## Exercise requirements
Copy out the final stretch of the listing: the line that contains "Screen dimensions: 438x285" and all lines after it, exactly as they appear.

## Given information
————

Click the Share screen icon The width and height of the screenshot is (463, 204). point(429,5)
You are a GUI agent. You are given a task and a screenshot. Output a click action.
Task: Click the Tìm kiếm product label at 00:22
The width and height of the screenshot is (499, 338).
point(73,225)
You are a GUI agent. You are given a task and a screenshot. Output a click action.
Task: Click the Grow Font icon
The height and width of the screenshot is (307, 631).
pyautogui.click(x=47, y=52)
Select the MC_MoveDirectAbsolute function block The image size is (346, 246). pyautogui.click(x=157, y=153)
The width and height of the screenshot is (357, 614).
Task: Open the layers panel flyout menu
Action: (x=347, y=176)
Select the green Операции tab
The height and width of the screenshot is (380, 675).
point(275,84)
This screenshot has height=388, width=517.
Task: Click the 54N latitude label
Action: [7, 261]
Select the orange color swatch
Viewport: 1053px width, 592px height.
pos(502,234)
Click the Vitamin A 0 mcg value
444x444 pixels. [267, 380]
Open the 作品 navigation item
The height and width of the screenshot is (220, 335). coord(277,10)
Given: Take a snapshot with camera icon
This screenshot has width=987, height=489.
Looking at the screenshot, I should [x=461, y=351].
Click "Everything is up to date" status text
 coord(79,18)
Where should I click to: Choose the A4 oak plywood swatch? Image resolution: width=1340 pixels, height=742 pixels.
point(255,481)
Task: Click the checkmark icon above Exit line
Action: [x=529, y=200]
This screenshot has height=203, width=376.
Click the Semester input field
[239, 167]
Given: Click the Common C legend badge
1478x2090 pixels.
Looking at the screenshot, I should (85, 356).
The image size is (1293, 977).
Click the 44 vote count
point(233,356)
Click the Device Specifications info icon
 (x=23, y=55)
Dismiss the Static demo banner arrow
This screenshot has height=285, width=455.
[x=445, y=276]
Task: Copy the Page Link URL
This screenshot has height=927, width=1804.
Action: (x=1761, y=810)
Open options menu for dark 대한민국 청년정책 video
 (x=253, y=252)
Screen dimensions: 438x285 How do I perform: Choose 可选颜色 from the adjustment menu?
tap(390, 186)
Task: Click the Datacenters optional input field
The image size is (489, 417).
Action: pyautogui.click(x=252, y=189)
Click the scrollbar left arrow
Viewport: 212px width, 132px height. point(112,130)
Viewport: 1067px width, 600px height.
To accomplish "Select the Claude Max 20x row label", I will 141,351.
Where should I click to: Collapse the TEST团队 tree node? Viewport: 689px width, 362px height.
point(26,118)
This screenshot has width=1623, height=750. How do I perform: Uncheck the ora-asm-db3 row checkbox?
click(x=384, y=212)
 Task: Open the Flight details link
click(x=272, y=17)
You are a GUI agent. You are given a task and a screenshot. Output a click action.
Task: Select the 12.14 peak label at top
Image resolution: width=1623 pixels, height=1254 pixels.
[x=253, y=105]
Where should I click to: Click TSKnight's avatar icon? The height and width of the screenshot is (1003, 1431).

————

## Response area
Screen dimensions: 438x285 How do I perform: Choose 可选颜色 from the adjustment menu?
tap(390, 186)
Task: Click the Datacenters optional input field
The image size is (489, 417).
Action: pyautogui.click(x=252, y=189)
Click the scrollbar left arrow
Viewport: 212px width, 132px height. point(112,130)
Viewport: 1067px width, 600px height.
To accomplish "Select the Claude Max 20x row label", I will 141,351.
Where should I click to: Collapse the TEST团队 tree node? Viewport: 689px width, 362px height.
point(26,118)
This screenshot has width=1623, height=750. How do I perform: Uncheck the ora-asm-db3 row checkbox?
click(x=384, y=212)
 Task: Open the Flight details link
click(x=272, y=17)
You are a GUI agent. You are given a task and a screenshot. Output a click action.
Task: Select the 12.14 peak label at top
Image resolution: width=1623 pixels, height=1254 pixels.
[x=253, y=105]
Where should I click to: Click TSKnight's avatar icon? The height and width of the screenshot is (1003, 1431).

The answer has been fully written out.